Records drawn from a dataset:
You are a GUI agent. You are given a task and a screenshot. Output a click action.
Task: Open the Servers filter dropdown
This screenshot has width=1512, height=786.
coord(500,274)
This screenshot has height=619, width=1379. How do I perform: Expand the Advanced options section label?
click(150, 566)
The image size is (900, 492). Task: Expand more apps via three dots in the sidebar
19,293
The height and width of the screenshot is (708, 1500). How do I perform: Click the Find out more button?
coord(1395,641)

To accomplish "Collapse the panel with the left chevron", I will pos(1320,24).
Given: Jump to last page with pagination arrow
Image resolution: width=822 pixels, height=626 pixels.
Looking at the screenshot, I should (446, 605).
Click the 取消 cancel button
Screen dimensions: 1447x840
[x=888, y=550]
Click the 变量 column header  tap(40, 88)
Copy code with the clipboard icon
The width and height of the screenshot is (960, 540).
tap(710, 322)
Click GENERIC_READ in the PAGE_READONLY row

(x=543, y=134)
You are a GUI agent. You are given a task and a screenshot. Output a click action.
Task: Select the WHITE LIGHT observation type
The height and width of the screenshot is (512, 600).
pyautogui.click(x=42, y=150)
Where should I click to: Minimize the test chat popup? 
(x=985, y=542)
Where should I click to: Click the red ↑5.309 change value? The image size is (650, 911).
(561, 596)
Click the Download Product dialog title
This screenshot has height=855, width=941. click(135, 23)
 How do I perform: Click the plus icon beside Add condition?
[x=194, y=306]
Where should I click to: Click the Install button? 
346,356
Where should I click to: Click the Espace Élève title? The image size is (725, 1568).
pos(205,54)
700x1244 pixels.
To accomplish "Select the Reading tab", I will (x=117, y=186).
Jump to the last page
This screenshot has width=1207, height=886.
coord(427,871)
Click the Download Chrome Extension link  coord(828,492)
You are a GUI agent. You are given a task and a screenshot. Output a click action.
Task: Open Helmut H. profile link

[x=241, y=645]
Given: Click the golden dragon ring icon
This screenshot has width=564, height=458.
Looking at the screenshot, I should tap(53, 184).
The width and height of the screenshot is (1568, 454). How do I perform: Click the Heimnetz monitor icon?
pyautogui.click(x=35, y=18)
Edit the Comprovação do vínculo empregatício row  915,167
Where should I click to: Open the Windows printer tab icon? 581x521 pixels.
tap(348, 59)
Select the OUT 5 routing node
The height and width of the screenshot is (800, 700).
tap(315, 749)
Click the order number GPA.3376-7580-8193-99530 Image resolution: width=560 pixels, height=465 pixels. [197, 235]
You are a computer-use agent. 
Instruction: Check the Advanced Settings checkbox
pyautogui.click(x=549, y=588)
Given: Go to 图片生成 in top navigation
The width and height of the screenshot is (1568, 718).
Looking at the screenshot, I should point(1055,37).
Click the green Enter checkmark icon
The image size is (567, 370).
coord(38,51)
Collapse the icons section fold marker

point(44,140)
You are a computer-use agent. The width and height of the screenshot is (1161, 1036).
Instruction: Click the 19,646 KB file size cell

### Instructions to follow:
Every line above that contains "Jump" counts once. Give the number of those lines and nothing more.

### Exercise output:
2